YOUR ASSIGNMENT: Listed below are entries; give the number of lines among them that include "Switch", and only that number.

RECORDS PROVIDED:
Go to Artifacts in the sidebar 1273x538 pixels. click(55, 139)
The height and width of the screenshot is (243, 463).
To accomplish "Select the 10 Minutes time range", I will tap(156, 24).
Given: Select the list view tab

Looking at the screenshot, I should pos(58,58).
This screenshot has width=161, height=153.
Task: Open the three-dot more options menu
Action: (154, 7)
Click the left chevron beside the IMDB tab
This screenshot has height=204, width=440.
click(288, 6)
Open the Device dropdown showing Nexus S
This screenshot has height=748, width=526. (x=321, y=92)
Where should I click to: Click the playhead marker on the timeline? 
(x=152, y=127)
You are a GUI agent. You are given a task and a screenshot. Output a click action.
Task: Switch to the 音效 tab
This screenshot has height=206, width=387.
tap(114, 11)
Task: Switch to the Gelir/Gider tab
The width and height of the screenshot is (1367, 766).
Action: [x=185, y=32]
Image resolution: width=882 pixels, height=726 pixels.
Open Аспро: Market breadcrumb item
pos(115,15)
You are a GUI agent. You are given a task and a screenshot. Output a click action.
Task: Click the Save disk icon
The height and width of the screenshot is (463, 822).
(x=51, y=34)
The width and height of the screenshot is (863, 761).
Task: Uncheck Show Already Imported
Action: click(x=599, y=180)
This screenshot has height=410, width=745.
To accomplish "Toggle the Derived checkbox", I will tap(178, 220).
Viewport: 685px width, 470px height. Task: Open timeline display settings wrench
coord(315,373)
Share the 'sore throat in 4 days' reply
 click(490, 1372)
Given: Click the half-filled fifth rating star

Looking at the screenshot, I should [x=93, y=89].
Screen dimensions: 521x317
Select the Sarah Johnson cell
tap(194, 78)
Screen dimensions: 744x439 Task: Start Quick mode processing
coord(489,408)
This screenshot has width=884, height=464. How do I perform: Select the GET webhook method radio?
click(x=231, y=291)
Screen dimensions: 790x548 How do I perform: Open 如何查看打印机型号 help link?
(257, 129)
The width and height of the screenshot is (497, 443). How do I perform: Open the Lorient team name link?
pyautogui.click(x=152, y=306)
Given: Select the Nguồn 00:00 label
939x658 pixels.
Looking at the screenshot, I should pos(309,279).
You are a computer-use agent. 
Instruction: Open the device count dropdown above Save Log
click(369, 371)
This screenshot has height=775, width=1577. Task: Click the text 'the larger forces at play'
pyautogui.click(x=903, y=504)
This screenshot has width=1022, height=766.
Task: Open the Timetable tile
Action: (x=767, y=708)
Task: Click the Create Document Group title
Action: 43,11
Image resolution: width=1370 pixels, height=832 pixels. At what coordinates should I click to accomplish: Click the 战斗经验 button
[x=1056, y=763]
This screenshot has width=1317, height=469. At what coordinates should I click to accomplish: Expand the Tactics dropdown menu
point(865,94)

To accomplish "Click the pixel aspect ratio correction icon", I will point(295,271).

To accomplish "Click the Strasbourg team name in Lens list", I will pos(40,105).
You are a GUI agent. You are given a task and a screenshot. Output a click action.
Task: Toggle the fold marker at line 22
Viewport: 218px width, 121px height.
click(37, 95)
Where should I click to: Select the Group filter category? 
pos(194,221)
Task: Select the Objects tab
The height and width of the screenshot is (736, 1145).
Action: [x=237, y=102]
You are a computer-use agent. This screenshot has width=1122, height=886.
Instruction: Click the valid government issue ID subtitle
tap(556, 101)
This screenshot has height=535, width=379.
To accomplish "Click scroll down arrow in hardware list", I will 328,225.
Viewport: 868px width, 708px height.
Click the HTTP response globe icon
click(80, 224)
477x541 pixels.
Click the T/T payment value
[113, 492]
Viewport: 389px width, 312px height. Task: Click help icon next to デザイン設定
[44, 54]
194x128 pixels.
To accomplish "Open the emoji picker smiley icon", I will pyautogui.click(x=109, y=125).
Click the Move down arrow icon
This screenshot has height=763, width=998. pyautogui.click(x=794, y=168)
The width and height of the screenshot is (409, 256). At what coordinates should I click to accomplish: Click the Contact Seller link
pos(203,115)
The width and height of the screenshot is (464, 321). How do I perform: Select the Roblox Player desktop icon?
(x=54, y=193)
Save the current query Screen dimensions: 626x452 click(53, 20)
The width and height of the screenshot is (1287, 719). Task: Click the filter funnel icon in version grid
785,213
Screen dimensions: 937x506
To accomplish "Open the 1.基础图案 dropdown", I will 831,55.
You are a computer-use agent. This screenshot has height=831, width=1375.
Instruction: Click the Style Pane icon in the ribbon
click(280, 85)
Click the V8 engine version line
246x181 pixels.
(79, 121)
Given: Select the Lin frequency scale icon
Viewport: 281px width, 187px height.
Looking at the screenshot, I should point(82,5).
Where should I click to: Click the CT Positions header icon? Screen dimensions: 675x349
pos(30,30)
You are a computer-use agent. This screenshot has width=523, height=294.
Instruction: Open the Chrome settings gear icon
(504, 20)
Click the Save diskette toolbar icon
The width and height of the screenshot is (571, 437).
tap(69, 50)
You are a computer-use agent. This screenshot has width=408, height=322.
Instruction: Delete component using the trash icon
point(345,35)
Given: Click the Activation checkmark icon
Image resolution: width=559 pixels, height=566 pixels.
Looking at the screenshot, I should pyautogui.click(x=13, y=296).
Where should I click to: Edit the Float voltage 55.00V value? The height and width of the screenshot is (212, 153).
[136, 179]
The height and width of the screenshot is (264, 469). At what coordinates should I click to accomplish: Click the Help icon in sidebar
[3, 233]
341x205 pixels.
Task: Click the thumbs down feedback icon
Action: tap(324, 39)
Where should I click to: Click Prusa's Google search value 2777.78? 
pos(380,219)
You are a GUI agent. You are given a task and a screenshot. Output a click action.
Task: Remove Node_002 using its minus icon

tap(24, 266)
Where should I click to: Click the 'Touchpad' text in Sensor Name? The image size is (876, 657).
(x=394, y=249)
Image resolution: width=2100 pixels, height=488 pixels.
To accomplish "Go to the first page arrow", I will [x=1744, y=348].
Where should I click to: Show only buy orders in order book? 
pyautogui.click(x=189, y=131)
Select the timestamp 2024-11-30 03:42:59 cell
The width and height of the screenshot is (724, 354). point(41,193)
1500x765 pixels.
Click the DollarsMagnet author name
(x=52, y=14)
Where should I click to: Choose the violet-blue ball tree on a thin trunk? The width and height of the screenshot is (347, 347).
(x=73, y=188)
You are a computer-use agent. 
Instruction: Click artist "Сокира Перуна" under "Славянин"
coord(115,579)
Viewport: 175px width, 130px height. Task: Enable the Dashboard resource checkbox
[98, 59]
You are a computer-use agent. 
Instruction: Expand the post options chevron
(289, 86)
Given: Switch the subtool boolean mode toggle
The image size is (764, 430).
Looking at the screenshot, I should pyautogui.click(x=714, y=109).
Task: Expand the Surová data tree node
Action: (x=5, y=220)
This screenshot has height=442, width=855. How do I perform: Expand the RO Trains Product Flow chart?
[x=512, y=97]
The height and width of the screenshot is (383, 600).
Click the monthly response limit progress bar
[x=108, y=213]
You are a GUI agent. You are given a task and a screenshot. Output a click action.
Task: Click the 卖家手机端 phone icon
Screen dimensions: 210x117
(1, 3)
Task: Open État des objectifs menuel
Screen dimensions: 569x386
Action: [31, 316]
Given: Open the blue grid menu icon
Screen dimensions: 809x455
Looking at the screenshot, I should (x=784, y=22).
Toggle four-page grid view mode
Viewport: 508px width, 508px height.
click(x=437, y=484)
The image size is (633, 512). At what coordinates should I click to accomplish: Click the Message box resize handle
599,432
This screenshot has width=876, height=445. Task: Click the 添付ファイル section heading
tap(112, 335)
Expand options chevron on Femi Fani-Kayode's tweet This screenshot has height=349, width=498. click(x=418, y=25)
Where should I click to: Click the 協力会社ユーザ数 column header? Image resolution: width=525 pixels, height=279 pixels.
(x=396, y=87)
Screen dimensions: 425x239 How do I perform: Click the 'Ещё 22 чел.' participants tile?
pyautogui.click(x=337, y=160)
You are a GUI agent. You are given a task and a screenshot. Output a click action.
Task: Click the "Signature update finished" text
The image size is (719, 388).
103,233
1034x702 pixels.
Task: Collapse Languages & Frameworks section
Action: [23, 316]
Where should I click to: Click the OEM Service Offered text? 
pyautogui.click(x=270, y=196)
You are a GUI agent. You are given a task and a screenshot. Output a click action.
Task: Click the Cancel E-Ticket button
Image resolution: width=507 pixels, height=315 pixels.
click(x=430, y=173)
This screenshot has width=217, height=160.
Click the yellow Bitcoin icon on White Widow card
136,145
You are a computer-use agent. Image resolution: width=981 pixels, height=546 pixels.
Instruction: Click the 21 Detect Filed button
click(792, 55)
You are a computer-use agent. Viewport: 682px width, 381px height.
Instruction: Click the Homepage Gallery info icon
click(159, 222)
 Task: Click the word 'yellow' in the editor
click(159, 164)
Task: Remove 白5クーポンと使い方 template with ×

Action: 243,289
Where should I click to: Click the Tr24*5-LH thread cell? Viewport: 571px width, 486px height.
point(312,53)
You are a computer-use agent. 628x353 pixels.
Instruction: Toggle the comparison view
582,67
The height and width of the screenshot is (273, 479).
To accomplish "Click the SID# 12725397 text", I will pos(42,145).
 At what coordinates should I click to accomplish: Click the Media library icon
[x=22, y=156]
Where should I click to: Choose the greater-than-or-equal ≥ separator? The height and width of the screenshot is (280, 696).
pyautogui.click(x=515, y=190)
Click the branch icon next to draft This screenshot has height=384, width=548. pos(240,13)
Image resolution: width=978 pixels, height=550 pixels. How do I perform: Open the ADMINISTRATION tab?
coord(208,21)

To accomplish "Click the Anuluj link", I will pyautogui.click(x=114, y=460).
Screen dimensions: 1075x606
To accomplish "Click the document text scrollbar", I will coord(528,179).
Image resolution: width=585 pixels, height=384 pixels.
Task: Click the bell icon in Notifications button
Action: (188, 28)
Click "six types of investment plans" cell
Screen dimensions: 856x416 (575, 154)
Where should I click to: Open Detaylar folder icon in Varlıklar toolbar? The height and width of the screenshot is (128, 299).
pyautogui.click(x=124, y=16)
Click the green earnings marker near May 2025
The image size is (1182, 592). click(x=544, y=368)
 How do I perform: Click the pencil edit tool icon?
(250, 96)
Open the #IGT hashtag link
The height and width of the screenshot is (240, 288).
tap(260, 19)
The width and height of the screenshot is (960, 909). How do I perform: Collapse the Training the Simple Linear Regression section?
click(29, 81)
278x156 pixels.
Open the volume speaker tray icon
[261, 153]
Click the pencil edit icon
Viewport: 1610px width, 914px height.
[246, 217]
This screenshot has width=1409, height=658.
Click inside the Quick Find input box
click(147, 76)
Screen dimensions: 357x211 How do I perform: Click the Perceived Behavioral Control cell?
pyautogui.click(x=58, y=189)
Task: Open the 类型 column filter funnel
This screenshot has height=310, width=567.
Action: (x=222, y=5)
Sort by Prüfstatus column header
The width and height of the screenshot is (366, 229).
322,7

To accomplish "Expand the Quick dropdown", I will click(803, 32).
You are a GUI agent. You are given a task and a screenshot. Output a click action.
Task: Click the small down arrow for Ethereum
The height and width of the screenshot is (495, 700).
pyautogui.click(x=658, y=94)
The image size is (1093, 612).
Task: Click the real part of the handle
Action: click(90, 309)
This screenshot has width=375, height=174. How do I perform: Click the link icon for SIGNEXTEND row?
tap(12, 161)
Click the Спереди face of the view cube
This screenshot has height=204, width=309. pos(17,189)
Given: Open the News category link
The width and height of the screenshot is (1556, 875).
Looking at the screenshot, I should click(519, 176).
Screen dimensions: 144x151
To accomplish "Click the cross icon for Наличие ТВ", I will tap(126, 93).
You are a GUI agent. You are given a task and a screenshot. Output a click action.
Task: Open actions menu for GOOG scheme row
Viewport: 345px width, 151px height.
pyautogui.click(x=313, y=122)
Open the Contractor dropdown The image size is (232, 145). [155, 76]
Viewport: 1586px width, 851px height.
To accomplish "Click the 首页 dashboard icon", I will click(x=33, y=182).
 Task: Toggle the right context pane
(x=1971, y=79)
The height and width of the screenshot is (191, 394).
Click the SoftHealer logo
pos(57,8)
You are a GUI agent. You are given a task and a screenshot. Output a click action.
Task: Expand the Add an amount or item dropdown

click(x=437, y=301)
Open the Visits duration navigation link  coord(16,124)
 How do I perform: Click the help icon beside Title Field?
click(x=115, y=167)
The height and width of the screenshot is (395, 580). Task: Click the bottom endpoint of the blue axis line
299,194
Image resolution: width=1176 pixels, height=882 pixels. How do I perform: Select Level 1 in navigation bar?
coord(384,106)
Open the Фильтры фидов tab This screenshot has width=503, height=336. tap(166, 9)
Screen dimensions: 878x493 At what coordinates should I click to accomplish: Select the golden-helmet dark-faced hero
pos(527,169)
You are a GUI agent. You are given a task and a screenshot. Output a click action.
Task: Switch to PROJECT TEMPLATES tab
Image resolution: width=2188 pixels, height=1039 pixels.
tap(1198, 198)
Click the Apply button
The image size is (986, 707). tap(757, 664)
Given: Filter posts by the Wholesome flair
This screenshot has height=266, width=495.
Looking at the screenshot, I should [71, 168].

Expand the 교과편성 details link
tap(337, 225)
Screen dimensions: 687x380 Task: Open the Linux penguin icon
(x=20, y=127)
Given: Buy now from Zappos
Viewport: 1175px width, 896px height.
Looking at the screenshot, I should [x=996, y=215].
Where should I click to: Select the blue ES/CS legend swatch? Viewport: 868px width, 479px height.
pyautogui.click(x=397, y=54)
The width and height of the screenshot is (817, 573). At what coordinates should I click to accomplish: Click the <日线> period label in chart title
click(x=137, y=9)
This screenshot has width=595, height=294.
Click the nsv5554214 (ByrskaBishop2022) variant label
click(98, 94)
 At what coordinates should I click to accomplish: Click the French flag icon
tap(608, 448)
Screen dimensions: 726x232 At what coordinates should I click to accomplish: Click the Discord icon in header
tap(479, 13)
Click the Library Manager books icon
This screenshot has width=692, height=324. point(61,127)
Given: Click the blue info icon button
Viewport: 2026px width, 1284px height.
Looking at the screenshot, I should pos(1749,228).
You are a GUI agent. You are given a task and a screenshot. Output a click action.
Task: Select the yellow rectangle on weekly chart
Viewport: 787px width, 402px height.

EXPECTED OUTPUT: 4